--- Begin Passage given ---

THE IOWA STATE COLLEGE OF AGRICULTURE AND MECHANIC ARTS AMES IOWA

JOHN E. BRINDLEY

THE OPERATION OF THE PRIMARY ELECTION LAW IN IOWA

The Iowa primary election law was enacted in 1907; it was first used in 1908; and it has been the means of nominating State and local officers seven times. In view of recent demands for the repeal or modification of this law it may be worth while at this time to review its fundamental features and discuss its actual operation.

SUMMARY OF THE LAW

The chief features of the Iowa primary law, as originally adopted and subsequently amended, may be summarized as follows:

1. The law is compulsory and State-wide for all State and local offices (except judicial and municipal offices) filled by popular vote at the general election in November.

2. It provides for a popular choice of candidates for presidential electors and United States Senators. Delegates to the county conventions and party county committeemen are also chosen at the primary.

3. All parties participate in the primary on the same day, at the same place, and use the same ballot box.

4. Judges and clerks of the primary election are chosen in the same manner as for general elections and with the same compensation.

5. The Australian ballot is employed - each party having a separate ballot - with an arrangement for the rotation of the names of candidates.

6. Party affiliation is determined by the elector's oral choice of ballot, which choice is made a matter of record.

But party affiliation can be changed by filing a declaration of change with the county auditor ten days prior to the primary election, or by taking an oath, if challenged when offering to vote, that one has in good faith changed his party affiliation.

7. Candidates for nomination must file nomination papers from thirty to forty days prior to the primary election, depending upon the office sought. These nomination papers must contain the signatures of a certain per cent of the candidate's party vote, depending upon the office sought. Nomination papers of a candidate for United States Senator, Elector at Large, or a State office must have the signatures of one per cent of his party vote in each of at least ten counties and in the aggregate not less than one-half of one per cent of the total vote of his party in the State as shown by the last general election. A candidate chosen from a district composed of more than one county must have the signatures of two per cent of his party vote in at least onehalf of the counties and in the aggregate not less than one per cent of his party vote in the district. Candidates for offices filled by the voters of the county must have the signatures of two per cent of their party vote in the county.

--- End Passage given ---
--- Begin Supplied data ---

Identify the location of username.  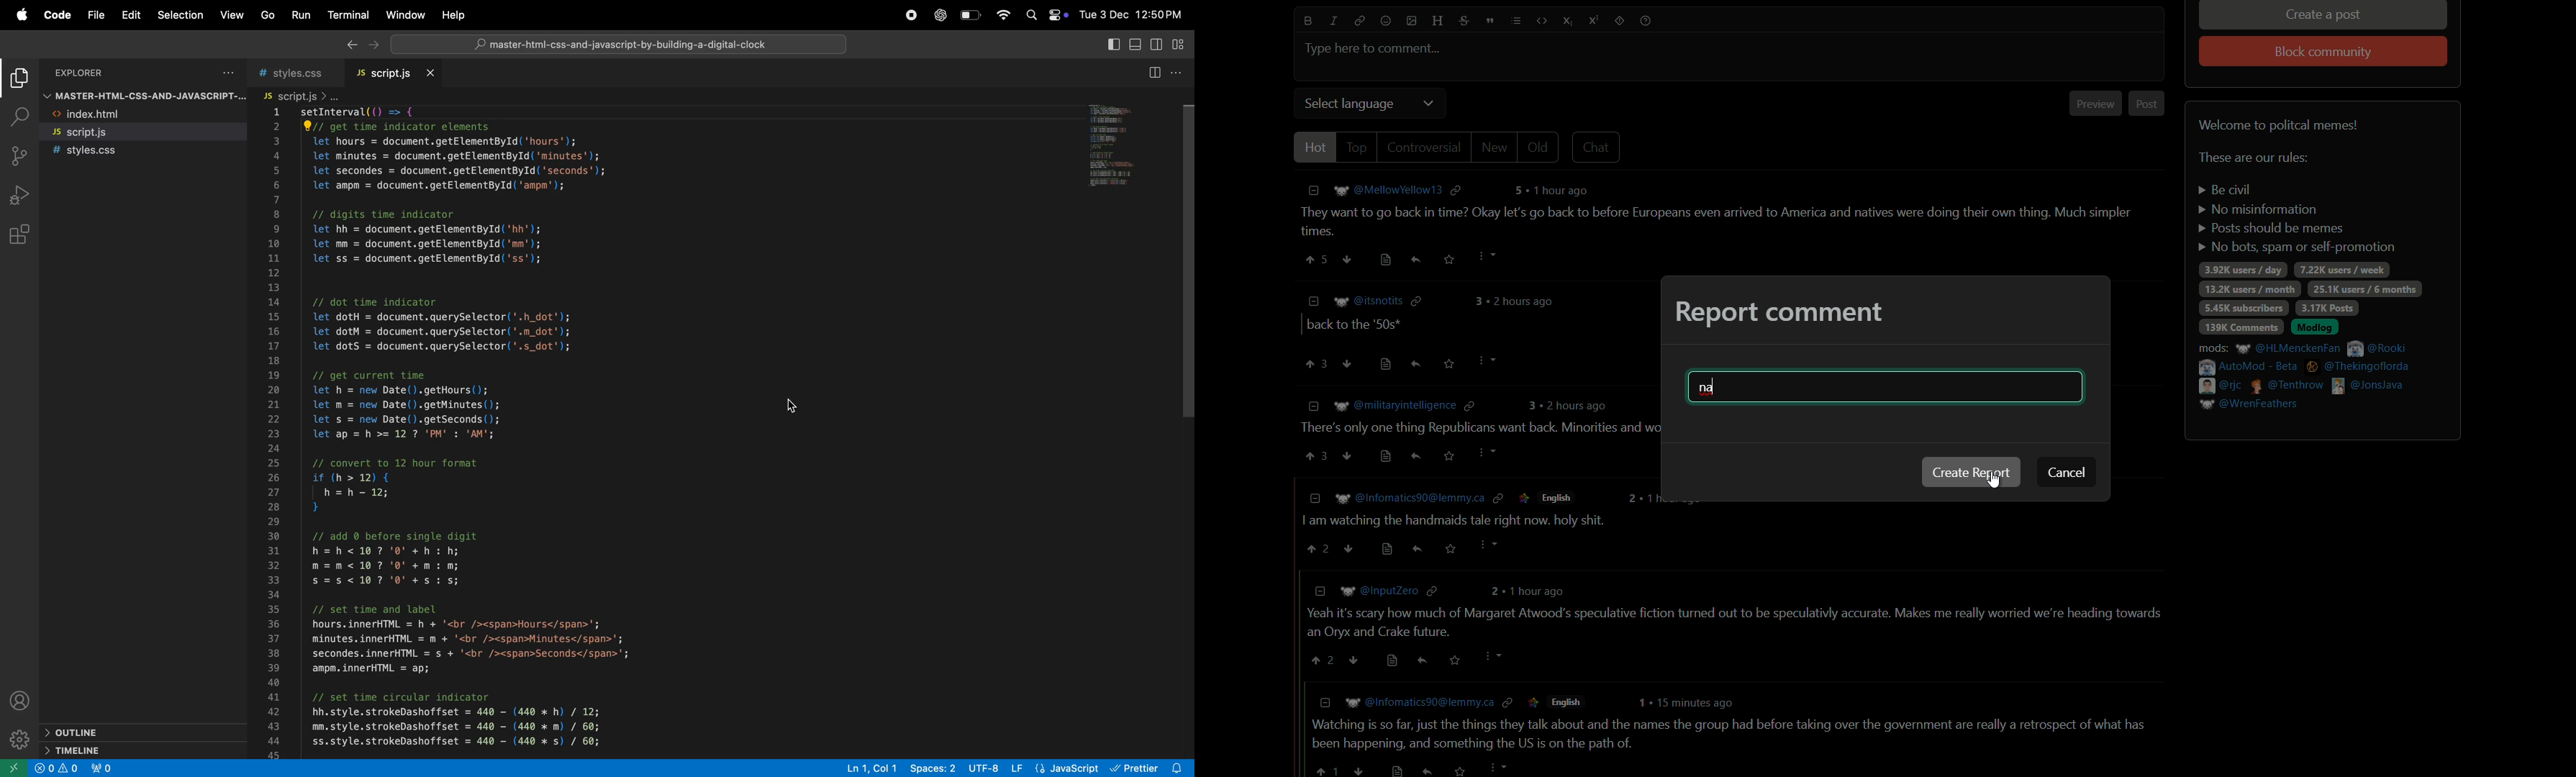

--- End Supplied data ---

- [What is needed] Continue the account of the Iowa primary election law, starting after its last sentence. The material that comes after the primary election text has no connection to it.

- [Answer for this exercise]
8. To secure the nomination a candidate must receive at least thirty-five per cent of all the votes cast by his party for such office. The choice in case of a tie vote is determined by the board of canvassers by lot; and vacancies are filled by the county, district, or State convention if they occur before such conventions are held; if afterwards, they are filled by the party committee for county, district, or State.

9. Delegates to county conventions, as well as members of the county central committee, are chosen at the primary election. The county convention, composed of the delegates chosen in the various voting precincts, is empowered to

make nominations of candidates for the party for any office to be filled by the voters of a county where no candidate receives the prescribed majority at the preceding primary election. The county convention selects delegates to nominate the judges of the district and supreme courts, and it also selects delegates to State and district conventions. Moreover, any of these conventions may adopt resolutions or platforms.

10. The nomination of candidates by petition is permitted under certain conditions. It was in this way that the names of Progressive candidates were placed upon the official ballot in 1912.

11. Penalties are imposed for misconduct on the part of officials or for certain corrupt practices.

Such in brief are the provisions of the Iowa primary election law. When enacted, primary legislation was one of the local issues upon which the "Standpat" and "Progressive" wings of the Republican party in Iowa were divided. The Progressives heralded the passage of the law as one of the greatest political reforms ever accomplished in Iowa; while the Standpatters declared that it was passed only to serve the ambitions of leading Progressives and that it would never work well in practice. The first use of the law in 1908 was made the occasion for one of the bitterest political contests in the history of the Republican party in Iowa.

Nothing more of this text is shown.